My mishap had all the earmarks of a desperate act: the visibility, the misuse of technology, the absence of warning. If I’d succeeded in running myself over I would surely have become one of those shocking but irrelevant headlines on CNN.com like “Bride Impales Herself on Wedding Day” or “Tot Has Flesh-Eating Bacteria.” “Woman Sues Self for Hit and Run Injuries” might now be my legacy, instead of “Stupid Acts, Part 1,” but luckily I didn’t succeed. The one far-reaching decision I had made that day was my choice of shoes.
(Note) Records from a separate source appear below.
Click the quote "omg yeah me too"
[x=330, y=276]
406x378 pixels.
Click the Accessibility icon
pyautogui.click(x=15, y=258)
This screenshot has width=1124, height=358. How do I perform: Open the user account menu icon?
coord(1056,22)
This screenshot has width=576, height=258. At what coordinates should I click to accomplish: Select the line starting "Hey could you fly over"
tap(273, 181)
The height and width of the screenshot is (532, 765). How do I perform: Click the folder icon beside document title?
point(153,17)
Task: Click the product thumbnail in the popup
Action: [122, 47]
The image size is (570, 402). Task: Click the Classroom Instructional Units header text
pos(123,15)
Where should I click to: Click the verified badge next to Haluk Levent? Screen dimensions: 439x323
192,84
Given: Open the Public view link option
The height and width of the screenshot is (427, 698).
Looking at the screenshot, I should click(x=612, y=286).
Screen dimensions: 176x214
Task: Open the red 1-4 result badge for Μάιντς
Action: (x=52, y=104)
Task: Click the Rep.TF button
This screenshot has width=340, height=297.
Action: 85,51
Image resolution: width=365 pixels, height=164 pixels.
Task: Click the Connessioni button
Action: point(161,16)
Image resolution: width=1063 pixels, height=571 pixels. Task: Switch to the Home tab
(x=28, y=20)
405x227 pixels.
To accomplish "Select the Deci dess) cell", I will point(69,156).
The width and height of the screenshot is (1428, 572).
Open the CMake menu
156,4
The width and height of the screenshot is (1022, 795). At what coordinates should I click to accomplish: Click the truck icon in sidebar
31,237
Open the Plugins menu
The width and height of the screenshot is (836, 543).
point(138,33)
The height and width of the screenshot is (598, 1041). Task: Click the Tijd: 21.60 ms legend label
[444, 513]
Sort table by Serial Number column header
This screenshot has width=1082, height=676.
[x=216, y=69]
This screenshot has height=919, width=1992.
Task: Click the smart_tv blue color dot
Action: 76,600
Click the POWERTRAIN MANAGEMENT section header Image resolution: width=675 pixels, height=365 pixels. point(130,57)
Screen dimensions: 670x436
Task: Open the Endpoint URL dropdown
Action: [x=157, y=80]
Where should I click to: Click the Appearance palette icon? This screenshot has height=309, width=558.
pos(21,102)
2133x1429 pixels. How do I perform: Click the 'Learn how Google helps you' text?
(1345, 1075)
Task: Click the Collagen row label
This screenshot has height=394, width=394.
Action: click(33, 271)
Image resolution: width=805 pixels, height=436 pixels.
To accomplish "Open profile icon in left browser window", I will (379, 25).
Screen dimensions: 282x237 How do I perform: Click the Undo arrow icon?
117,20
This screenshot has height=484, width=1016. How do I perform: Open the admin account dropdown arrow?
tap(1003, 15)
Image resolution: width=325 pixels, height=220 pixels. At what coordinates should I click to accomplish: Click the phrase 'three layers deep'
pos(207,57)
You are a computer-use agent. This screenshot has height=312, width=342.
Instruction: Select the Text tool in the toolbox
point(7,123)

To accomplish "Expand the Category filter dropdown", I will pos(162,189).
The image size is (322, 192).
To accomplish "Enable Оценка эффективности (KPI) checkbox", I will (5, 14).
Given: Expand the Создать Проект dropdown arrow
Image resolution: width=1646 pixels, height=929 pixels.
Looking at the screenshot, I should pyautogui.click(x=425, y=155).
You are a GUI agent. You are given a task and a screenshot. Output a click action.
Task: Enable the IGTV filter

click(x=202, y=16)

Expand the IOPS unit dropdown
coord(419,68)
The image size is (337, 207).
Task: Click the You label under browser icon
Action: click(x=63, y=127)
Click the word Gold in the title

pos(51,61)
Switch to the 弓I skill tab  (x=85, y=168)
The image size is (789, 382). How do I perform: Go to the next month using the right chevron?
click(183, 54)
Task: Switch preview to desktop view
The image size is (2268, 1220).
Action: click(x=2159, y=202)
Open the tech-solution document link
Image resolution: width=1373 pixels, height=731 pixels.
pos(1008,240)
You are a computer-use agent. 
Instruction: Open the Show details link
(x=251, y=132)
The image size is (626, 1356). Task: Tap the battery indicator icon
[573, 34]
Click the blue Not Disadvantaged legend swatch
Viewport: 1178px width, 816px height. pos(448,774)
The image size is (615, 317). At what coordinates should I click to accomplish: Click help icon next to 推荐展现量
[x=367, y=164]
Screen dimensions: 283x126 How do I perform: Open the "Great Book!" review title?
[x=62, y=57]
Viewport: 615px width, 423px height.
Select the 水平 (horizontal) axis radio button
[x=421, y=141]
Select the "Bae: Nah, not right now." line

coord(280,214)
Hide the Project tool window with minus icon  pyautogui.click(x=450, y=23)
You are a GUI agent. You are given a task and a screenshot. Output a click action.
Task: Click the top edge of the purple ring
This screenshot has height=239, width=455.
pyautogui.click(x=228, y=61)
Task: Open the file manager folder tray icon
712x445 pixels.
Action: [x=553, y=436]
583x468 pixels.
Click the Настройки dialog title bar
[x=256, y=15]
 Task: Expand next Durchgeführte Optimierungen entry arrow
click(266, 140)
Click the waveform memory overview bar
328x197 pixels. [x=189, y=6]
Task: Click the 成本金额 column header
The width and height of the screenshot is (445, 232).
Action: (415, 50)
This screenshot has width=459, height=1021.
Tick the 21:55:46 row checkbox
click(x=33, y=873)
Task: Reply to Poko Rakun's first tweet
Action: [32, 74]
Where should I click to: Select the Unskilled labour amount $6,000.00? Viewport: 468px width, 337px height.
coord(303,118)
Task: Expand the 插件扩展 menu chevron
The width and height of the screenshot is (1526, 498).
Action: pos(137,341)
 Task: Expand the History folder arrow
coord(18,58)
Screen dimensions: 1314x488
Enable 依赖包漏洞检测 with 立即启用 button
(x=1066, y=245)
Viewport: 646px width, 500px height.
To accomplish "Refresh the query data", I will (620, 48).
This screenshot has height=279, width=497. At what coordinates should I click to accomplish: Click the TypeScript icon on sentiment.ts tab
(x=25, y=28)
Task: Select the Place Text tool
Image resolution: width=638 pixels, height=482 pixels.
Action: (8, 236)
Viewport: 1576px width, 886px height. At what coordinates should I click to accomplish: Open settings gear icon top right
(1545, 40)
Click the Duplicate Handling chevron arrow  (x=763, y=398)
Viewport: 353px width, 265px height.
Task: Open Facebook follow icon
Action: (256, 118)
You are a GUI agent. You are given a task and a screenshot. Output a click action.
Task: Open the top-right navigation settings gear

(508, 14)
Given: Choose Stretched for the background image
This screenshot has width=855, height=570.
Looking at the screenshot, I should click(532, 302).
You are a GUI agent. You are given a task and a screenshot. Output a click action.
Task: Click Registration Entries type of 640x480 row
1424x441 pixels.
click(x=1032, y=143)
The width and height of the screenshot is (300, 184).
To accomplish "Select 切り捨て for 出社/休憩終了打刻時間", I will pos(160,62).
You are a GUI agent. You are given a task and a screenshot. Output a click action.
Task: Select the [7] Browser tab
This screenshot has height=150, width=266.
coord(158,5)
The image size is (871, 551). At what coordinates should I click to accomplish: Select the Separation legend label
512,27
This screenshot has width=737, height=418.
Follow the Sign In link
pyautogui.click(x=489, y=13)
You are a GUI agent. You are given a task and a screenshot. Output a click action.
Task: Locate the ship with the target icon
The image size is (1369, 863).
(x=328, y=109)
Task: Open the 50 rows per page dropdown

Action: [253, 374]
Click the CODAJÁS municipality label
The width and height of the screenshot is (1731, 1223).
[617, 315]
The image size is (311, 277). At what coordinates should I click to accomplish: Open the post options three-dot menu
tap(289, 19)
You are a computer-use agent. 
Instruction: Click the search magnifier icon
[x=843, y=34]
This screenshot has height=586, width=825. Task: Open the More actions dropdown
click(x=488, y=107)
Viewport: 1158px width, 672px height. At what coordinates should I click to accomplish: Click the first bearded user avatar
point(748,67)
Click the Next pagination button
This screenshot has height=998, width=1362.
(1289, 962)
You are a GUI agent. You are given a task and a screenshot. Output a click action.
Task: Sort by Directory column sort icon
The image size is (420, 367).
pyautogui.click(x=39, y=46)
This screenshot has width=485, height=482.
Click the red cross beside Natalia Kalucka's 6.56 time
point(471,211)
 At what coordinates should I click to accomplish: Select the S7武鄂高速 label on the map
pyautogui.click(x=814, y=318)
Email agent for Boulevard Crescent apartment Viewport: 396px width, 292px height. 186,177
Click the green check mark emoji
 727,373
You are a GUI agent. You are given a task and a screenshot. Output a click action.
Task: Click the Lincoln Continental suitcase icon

Black suede Nine West loafers, size 10. As I was knocked over, my left loafer came off and lodged itself under the front driver’s side tire, stopping the car. Charlie Chaplin could not have choreographed it better. In the split second it took to realize that my biggest worry was going to be abject mortification, I jumped up from the pavement, grabbed the life-saving shoe, got back into the car and tore off before anyone could get a good look at my face. I think I overshot my house by a half-mile, so intent was I on distancing myself from this pratfall. I may even have waited for nightfall before returning home.

I went on to wear the Nine West loafers–with much gratitude–for many months after. In time I learned to entertain people at luncheons and meetings with an account of my mishap. But I didn’t return to that bank branch for a good couple of years, and only when I was no longer driving the same car.